Conciliation Narratives and the Historical Imagination in British Pacific Rim Settler Societies


Australian Research Council Linkage Project LP0776803

 

Conciliation Narratives and the Historical Imagination in British Pacific Rim Settler Societies

 

This collaborative and multidisciplinary project aims to historicise and explore conciliation events between Indigenous and non-Indigenous peoples in the British settler colonies of the Pacific Rim including Van Diemen's Land, Victoria, NSW, New Zealand and British Columbia.

Ideas of 'conciliation' between Indigenous and non-Indigenous peoples in Britain's Pacific settler societies, including the signing of treaties, have been the subject of much official, legal, and policy debate.

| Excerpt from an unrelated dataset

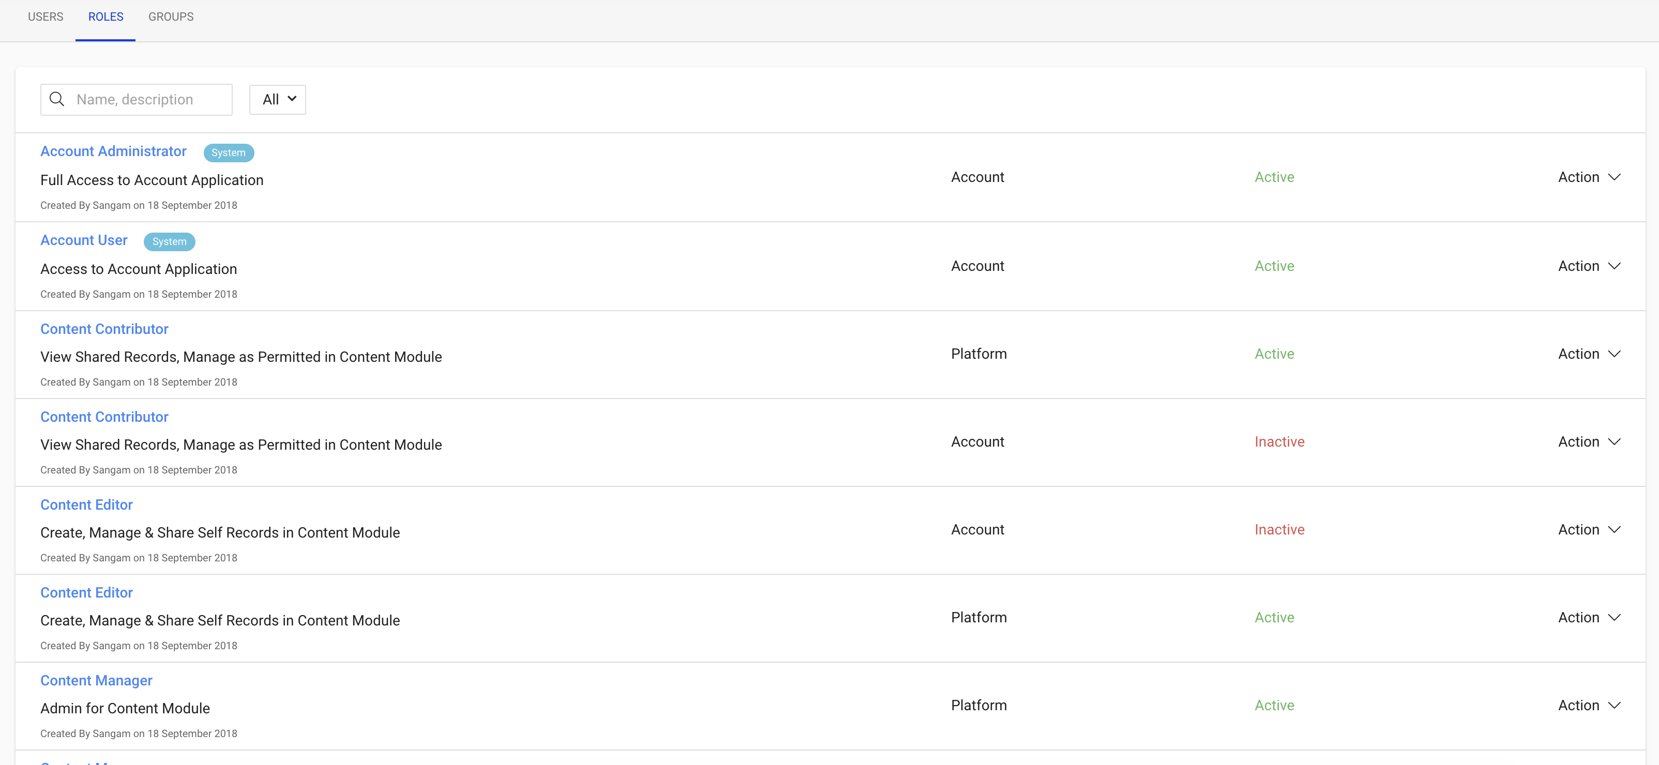The width and height of the screenshot is (1659, 765).
Task: Open the Platform Content Editor role link
Action: [x=86, y=592]
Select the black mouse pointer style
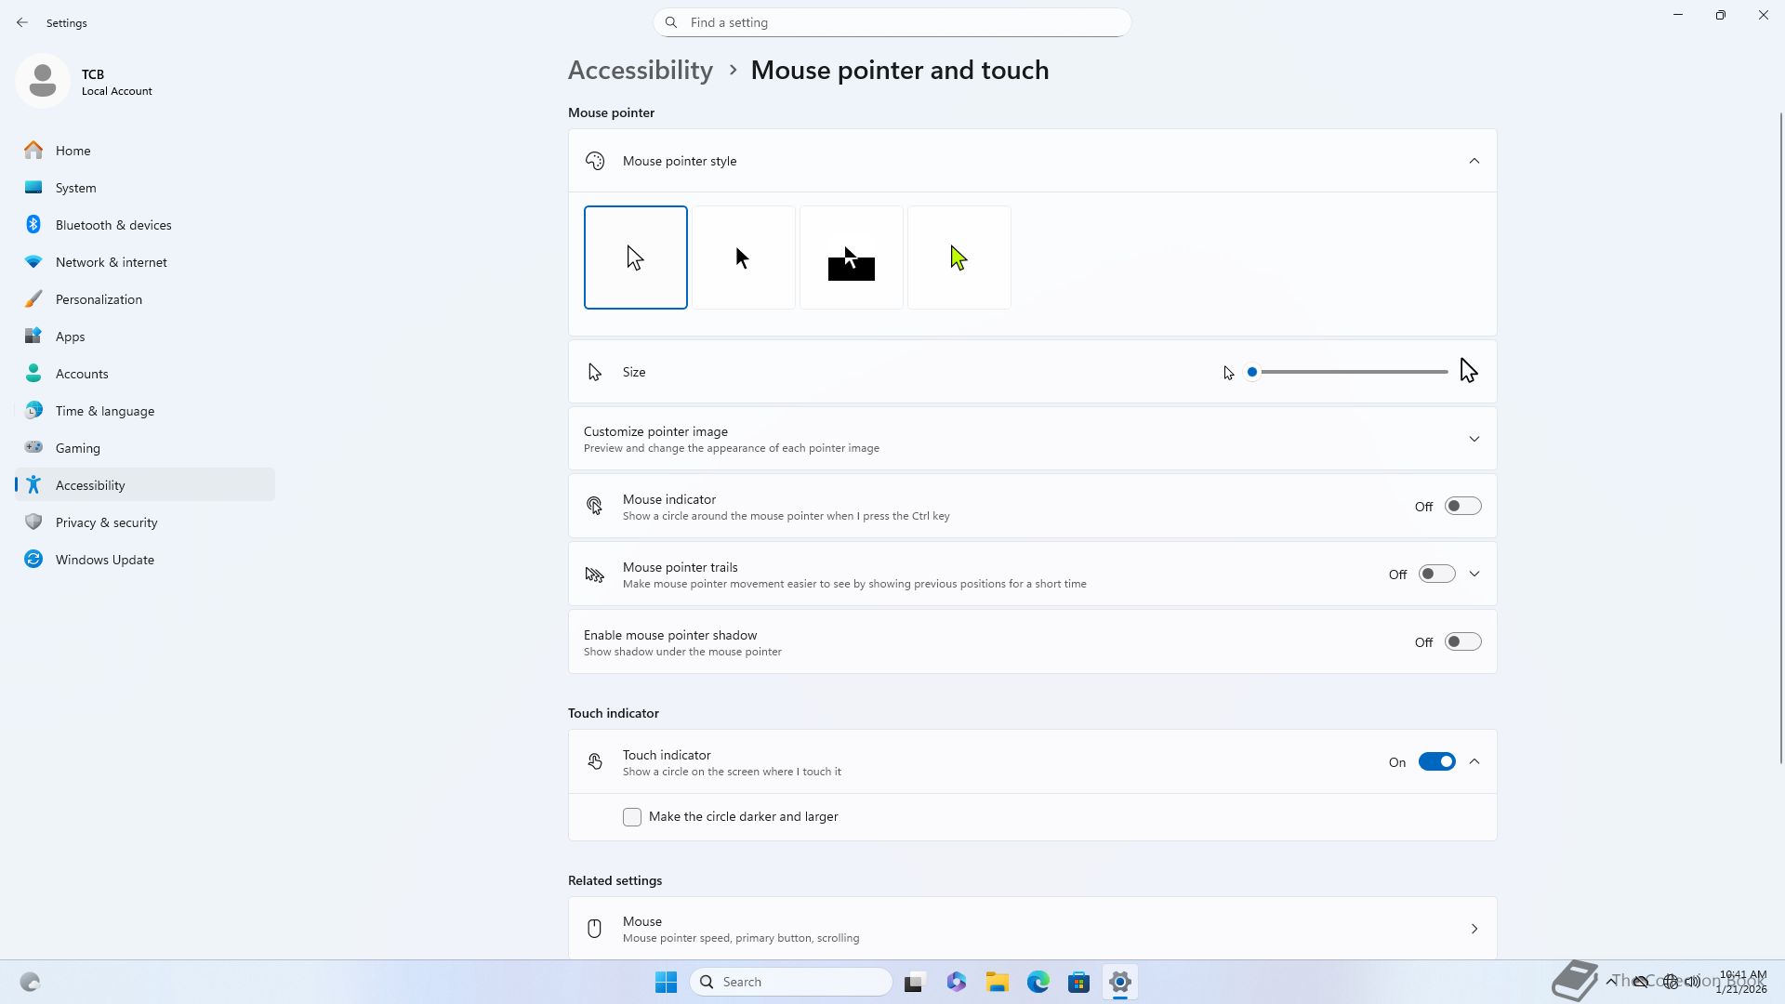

However, there has been less scholarly attention paid to the ways that these settler societies have understood the role conciliation incidents have played in the evolution of their own distinctive histories, and in particular how these narratives have circulated within the popular historical imagination, where their cultural meanings havebeen reworked over time and expressed in forms of public history-making such as re-enactments and centenary commemorations, and in material cultural heritage.

The project is thus vitally concerned with nation-building and collective community and national memory, and the ways that the legacies of colonial conciliation between Indigenous and non-Indigenous peoples have influenced historical consciousness over two centuries to the present.